What is expected
Among the entries below, how many lines include "Marketing"? Answer with the number only.
··· Records for the task ···
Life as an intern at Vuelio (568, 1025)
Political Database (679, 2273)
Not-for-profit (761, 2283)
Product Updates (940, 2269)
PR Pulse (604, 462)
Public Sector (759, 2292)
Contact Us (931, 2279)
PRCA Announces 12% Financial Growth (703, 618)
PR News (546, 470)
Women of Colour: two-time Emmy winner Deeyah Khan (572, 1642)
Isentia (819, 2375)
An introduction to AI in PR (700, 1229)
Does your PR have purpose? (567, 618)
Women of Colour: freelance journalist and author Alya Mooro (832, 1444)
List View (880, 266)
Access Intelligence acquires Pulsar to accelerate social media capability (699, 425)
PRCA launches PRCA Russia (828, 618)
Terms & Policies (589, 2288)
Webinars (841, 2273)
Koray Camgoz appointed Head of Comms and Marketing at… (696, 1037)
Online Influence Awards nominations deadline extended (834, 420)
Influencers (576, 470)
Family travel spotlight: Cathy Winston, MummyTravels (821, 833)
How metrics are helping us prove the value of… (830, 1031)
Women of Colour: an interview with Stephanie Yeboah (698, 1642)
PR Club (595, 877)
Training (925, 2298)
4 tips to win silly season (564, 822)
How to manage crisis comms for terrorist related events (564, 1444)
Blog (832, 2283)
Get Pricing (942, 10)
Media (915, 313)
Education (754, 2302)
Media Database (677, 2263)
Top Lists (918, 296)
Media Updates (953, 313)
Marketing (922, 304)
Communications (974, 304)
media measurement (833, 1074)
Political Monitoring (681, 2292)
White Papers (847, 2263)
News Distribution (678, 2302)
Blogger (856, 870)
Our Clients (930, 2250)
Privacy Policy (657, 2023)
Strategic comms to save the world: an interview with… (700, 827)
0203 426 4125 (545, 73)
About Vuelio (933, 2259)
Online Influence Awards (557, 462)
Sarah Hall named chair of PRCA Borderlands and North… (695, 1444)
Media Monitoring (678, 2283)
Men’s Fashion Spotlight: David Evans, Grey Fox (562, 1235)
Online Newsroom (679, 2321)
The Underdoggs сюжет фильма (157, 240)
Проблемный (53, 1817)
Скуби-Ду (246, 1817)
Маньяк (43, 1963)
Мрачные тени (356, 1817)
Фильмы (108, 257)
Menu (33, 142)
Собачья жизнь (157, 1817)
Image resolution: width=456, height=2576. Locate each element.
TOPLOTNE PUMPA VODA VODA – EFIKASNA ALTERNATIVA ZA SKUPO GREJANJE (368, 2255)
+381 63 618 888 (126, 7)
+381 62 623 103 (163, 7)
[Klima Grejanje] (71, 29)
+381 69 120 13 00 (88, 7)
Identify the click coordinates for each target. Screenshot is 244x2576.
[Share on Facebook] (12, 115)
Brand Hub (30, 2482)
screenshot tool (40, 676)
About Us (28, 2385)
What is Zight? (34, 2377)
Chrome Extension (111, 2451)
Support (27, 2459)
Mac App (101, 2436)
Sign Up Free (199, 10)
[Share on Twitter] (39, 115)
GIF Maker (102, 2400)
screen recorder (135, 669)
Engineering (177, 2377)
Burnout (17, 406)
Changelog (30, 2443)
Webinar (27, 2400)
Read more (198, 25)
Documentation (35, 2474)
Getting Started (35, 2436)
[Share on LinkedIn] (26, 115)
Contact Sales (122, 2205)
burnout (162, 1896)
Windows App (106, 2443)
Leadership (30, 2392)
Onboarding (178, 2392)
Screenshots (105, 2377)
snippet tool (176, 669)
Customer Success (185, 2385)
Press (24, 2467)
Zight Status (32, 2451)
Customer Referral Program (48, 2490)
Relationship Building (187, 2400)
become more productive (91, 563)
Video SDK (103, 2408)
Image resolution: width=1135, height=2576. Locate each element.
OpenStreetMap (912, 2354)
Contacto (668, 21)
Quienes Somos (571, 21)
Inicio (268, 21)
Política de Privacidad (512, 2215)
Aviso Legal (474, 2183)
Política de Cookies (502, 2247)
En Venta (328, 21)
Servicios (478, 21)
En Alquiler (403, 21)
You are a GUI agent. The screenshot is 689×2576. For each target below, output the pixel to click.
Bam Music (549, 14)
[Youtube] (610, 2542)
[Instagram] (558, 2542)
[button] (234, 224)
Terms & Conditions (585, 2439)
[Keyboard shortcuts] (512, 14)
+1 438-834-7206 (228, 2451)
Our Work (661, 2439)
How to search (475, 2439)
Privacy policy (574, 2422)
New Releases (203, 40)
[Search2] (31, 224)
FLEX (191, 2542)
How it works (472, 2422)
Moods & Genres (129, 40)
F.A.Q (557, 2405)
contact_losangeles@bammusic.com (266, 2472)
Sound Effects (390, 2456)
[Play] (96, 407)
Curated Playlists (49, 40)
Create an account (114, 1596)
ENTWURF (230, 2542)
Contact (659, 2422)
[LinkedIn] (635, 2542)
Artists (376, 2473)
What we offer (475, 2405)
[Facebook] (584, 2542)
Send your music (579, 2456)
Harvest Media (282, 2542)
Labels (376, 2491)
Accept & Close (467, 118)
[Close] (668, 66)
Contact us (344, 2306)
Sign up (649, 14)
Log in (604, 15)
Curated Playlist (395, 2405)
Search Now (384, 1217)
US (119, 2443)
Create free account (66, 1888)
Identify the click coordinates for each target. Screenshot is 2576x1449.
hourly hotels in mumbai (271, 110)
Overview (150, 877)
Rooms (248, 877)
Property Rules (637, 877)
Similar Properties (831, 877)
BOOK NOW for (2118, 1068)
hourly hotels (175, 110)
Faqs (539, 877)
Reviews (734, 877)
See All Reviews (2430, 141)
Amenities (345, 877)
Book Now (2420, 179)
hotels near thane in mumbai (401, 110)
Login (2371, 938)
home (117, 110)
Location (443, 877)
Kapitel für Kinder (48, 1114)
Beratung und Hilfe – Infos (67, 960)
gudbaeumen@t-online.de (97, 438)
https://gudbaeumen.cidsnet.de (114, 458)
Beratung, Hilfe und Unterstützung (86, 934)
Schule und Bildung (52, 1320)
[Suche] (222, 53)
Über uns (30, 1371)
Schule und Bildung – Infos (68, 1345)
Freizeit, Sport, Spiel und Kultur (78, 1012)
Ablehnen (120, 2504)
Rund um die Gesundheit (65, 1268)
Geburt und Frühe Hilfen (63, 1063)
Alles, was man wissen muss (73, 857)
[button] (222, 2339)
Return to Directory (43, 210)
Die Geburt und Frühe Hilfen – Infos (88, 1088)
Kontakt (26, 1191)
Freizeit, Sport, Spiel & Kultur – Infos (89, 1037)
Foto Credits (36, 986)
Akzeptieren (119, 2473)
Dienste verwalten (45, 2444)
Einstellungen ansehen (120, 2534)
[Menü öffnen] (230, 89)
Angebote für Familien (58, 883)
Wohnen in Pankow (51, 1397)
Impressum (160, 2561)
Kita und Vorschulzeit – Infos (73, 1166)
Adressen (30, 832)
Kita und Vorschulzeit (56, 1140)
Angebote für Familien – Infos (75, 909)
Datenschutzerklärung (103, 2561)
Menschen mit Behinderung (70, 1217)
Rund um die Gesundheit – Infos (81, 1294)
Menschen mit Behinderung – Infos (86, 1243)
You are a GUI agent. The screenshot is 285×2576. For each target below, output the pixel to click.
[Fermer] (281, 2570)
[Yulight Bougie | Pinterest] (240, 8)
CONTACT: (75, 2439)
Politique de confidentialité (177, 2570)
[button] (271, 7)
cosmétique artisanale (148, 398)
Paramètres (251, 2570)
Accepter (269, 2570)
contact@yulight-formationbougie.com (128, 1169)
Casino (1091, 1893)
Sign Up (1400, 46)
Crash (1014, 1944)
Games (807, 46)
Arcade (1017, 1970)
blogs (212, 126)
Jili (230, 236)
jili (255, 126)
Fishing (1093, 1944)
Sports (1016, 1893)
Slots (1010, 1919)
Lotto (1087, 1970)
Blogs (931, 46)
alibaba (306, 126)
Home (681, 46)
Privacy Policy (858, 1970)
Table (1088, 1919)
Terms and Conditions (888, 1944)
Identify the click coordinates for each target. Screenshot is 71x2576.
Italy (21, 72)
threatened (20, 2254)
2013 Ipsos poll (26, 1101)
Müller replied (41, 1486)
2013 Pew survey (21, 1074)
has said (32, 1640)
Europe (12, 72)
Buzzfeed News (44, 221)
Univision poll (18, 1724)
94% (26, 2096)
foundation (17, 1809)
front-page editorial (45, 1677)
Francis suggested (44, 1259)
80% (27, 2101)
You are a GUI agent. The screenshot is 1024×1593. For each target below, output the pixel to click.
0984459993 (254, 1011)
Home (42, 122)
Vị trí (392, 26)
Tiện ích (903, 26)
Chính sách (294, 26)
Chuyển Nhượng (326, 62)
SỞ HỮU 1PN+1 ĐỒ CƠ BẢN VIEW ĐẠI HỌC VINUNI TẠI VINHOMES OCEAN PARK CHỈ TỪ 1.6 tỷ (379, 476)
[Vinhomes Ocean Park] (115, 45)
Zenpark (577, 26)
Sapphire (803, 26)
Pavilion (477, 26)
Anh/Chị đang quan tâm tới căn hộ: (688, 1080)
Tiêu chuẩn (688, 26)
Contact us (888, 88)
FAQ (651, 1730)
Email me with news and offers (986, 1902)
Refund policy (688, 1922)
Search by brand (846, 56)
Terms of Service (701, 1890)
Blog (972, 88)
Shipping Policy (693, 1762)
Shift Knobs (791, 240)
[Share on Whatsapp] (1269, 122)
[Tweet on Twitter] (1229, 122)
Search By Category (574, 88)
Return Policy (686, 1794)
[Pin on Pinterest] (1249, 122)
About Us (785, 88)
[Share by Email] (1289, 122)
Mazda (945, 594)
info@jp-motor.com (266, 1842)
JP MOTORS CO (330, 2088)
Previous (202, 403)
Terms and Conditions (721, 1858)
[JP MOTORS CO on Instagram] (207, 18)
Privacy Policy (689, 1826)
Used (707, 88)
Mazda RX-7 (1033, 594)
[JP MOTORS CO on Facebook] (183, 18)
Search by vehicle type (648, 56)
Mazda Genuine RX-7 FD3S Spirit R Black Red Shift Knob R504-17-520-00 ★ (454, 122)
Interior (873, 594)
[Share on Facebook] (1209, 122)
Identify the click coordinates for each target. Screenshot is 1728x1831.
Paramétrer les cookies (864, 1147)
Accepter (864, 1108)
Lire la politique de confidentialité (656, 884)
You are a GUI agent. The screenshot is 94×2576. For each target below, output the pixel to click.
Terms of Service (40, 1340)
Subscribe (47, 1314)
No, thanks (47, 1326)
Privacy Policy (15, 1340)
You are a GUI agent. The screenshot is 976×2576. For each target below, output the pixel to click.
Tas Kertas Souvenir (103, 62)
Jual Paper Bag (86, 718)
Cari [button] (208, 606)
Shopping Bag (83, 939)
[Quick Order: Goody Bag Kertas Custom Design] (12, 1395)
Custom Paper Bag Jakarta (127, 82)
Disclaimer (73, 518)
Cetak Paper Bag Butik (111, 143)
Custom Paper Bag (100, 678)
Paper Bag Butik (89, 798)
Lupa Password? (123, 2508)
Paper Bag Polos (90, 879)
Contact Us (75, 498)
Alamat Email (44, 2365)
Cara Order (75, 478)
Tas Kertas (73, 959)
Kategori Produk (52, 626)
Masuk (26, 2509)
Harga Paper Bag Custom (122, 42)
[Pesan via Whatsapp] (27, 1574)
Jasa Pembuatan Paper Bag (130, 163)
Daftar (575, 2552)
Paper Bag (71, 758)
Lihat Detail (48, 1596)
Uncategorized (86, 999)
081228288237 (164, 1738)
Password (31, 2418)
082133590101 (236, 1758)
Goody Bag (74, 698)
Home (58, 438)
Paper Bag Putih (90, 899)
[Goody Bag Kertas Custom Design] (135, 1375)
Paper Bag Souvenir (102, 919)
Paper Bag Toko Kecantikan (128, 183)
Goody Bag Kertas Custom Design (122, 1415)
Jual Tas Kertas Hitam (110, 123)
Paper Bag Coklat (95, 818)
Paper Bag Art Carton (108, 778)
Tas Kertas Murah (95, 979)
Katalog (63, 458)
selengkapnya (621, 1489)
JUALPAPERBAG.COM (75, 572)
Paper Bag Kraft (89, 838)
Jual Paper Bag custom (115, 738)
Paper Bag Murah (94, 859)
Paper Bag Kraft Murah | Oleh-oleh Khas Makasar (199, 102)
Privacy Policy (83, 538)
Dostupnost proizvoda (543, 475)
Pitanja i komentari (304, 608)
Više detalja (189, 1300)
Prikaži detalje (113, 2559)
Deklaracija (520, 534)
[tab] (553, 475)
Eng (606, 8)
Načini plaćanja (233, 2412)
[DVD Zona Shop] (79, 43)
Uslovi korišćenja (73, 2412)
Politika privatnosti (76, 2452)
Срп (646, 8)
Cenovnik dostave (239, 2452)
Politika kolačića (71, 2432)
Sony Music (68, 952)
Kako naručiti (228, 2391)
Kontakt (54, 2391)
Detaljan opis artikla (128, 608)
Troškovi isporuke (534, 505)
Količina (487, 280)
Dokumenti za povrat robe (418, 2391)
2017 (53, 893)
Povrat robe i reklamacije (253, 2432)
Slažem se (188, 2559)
···
Solved exercise
2